Every line below must be copied as written, except for pictures.

• **Given data**

* * *

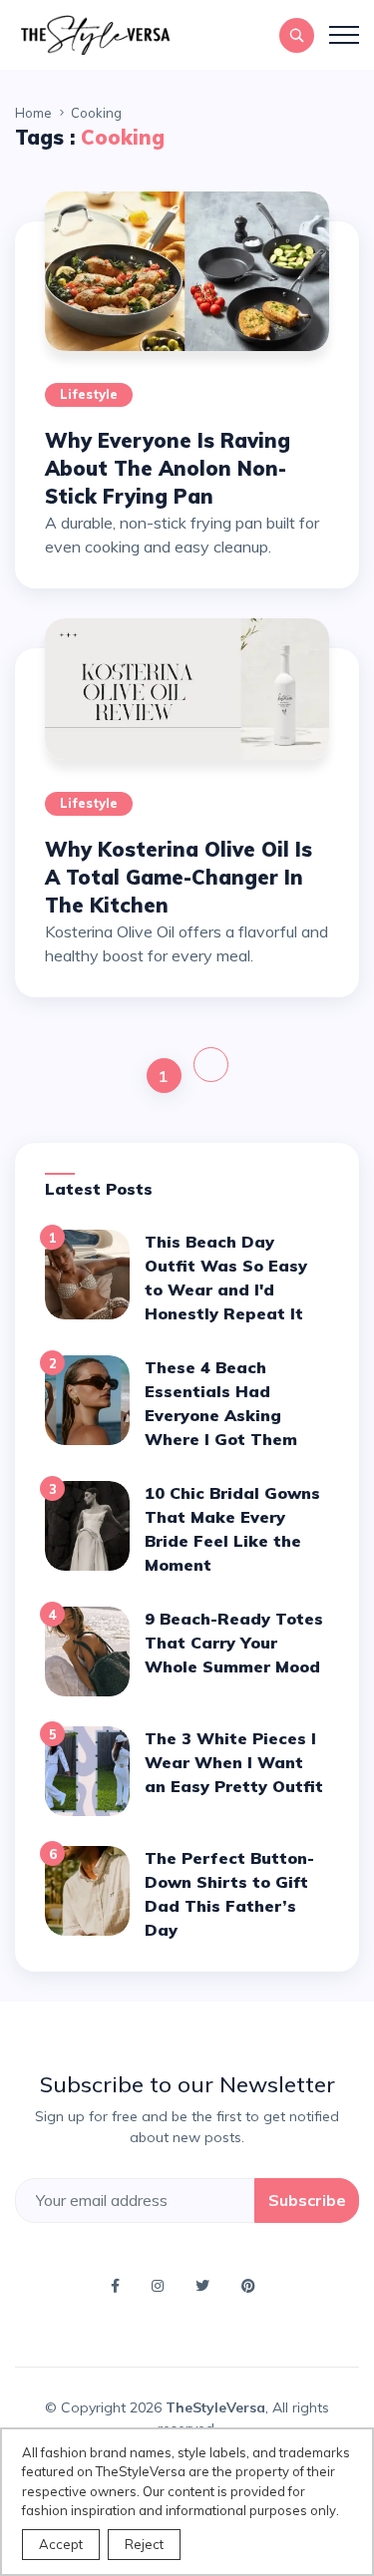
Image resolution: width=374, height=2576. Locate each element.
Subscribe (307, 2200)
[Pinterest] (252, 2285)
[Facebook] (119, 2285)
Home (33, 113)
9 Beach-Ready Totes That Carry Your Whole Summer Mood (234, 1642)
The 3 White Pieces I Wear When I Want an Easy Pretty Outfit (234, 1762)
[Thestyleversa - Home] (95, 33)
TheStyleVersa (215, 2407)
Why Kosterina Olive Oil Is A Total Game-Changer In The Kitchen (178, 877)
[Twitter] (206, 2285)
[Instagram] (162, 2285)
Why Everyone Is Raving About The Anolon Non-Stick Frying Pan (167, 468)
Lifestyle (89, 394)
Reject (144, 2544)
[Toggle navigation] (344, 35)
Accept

* * *

• **Exercise output**
Image resolution: width=374, height=2576. Locate each element.
Subscribe (307, 2200)
[Pinterest] (252, 2285)
[Facebook] (119, 2285)
Home (33, 113)
9 Beach-Ready Totes That Carry Your Whole Summer Mood (234, 1642)
The 3 White Pieces I Wear When I Want an Easy Pretty Outfit (234, 1762)
[Thestyleversa - Home] (95, 33)
TheStyleVersa (215, 2407)
Why Kosterina Olive Oil Is A Total Game-Changer In The Kitchen (178, 877)
[Twitter] (206, 2285)
[Instagram] (162, 2285)
Why Everyone Is Raving About The Anolon Non-Stick Frying Pan (167, 468)
Lifestyle (89, 394)
Reject (144, 2544)
[Toggle navigation] (344, 35)
Accept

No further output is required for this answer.